- **TEXTO ORIGINAL**
★ ★ ★

1º En la Eucaristía celebramos sobre todo la presencia real del
Señor Resucitado en medio de nuestra comunidad eclesial. Cuando cada
domingo la Iglesia convoca a los cristianos para celebrar la Eucaristía,
nos reunimos para celebrar ante todo el amor del Padre que resucita a Jesús
y lo regala a su Iglesia, como el don más preciado, en los signos del
pan y de vino. Quizás sea esto lo que las primeras comunidades cristianas
han querido transmitirnos, al decirnos que ellas "al partir el pan"
vivían y experimentaban la presencia real del Crucificado Vivo, que los
reunía de nuevo, que los liberaba de sus miedos, que los for-talecía,
que los impulsaba a la preocupación activa por los pobres y a la solidaridad,
que los lanzaba a abrirse al mundo entero.
Como les ocurrió a los discípulos de Emaús (Lc 24, 13-35),
en cada Eucaristía el Señor resucitado sale también a nuestro
encuentro en el camino de la vida y nosotros, como aquellos discípulos,
sentimos que "arde nuestro corazón" al escuchar su Palabra
y que "le reconocemos al par-tir el pan".

★ ★ ★

- **TAREA**
Reproduce completo el texto sobre la Eucaristía, sin cambiar nada. El material no hace falta para resolver la tarea.

- **DATOS REGISTRADOS**
★ ★ ★

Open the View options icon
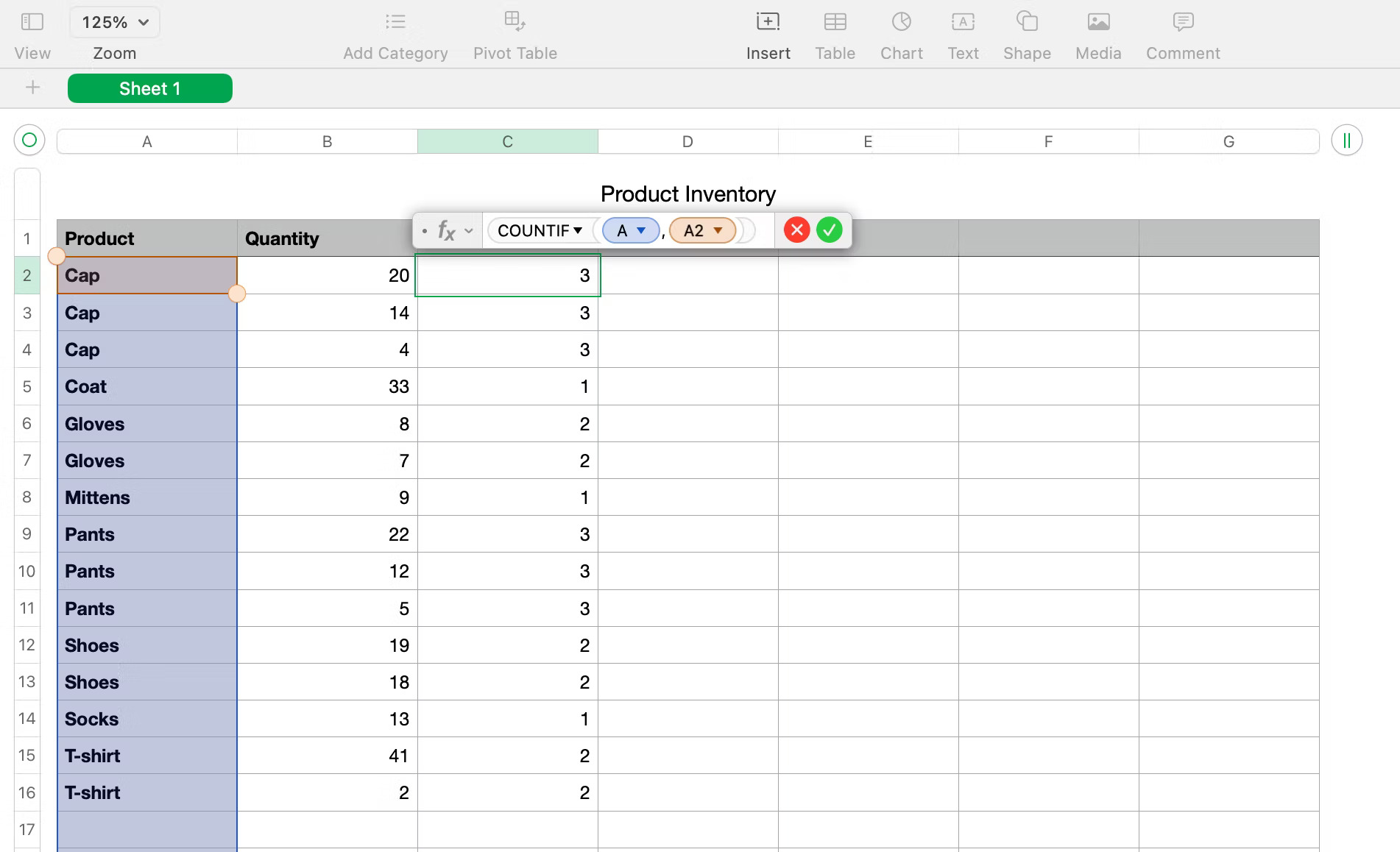The width and height of the screenshot is (1400, 852). coord(31,21)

★ ★ ★

- **RESULTADO**
1º En la Eucaristía celebramos sobre todo la presencia real del
Señor Resucitado en medio de nuestra comunidad eclesial. Cuando cada
domingo la Iglesia convoca a los cristianos para celebrar la Eucaristía,
nos reunimos para celebrar ante todo el amor del Padre que resucita a Jesús
y lo regala a su Iglesia, como el don más preciado, en los signos del
pan y de vino. Quizás sea esto lo que las primeras comunidades cristianas
han querido transmitirnos, al decirnos que ellas "al partir el pan"
vivían y experimentaban la presencia real del Crucificado Vivo, que los
reunía de nuevo, que los liberaba de sus miedos, que los for-talecía,
que los impulsaba a la preocupación activa por los pobres y a la solidaridad,
que los lanzaba a abrirse al mundo entero.
Como les ocurrió a los discípulos de Emaús (Lc 24, 13-35),
en cada Eucaristía el Señor resucitado sale también a nuestro
encuentro en el camino de la vida y nosotros, como aquellos discípulos,
sentimos que "arde nuestro corazón" al escuchar su Palabra
y que "le reconocemos al par-tir el pan".